In order to examine the interrelationship between gender, baseline clinical factors and CRT response, BIOWOMEN will enrol an even ratio of 247 patients of each sex in 25 centres in nine countries worldwide. Enrolment will take place over two years. There will be a one year follow-up, with results expected in 2018. The primary endpoint is response to CRT by measuring the left ventricular ejection fraction. Important secondary endpoints are baseline clinical factors, their relation to response, and QRS-complex related to CRT response.

Usually women are underrepresented in CRT and heart failure trials, constituting only 25–30% of patients enrolled. Nevertheless, relevant CRT trials such as MADIT CRT and CARE-HF have shown that clinical factors favouring CRT response are more present in women than in men, such as non-ischaemic cardiomyopathy, hypertension, diabetes and intra-ventricular dyssynchrony.
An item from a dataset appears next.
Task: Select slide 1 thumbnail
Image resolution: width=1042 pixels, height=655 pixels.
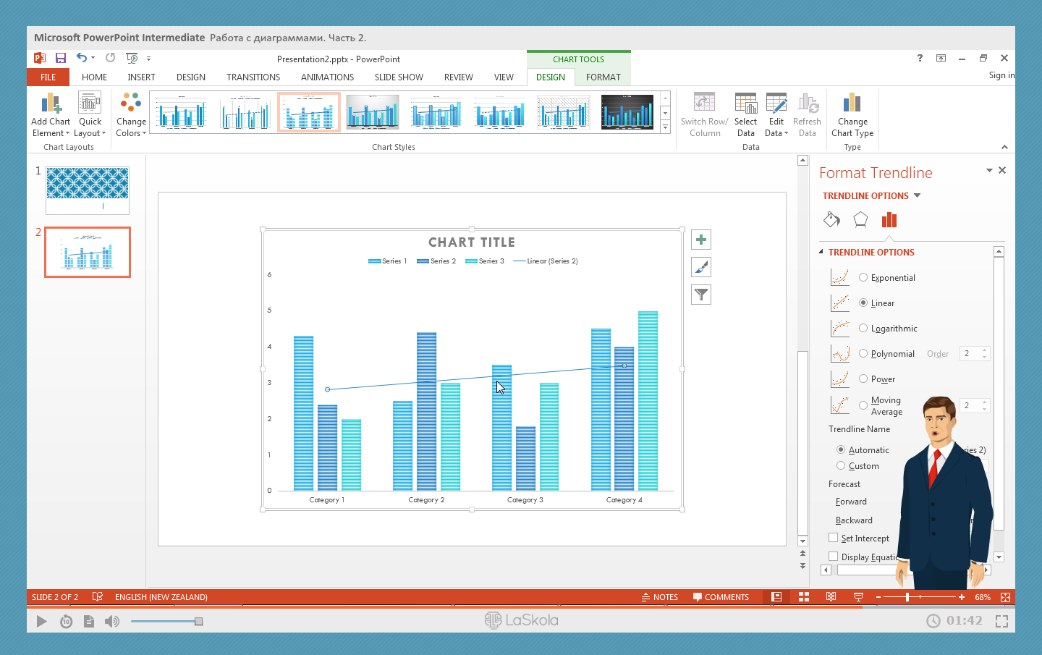Action: pos(88,190)
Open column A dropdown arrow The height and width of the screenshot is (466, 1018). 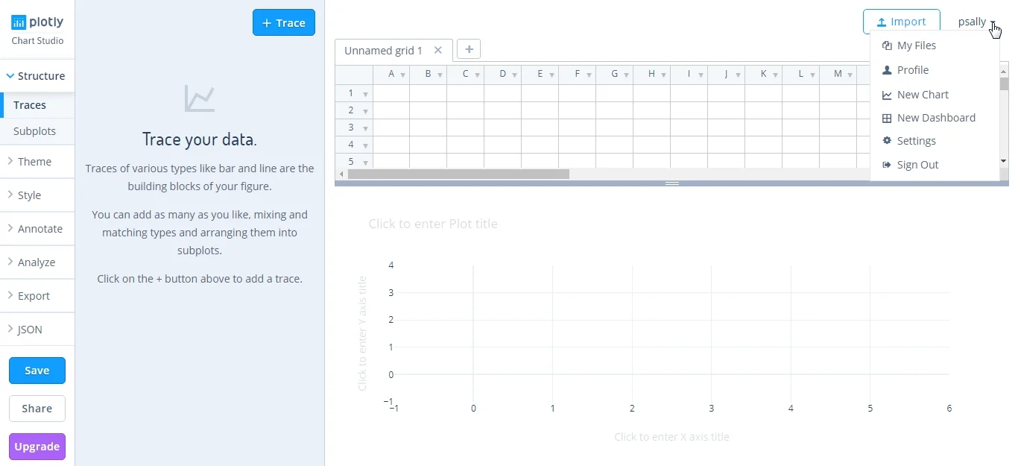click(403, 75)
The current disproportion of female patients in CRT and heart failure trials is the result of a combination of factors. Co-coordinating clinical investigator of BIOWOMEN, Lieselot van Erven, LUMC, Leiden, the Netherlands, explains: “Women with heart failure also tend to have more atypical symptoms when compared to men, such as acute ischaemia. This leads to delayed diagnosis and delayed opportunities for CRT in general.” van Erven went on to say that confirming the effectiveness of CRT in women is of great importance for the female heart failure population and will give physicians more insight in the selection criteria. “This study could contribute to daily clinical decision-making,” she added.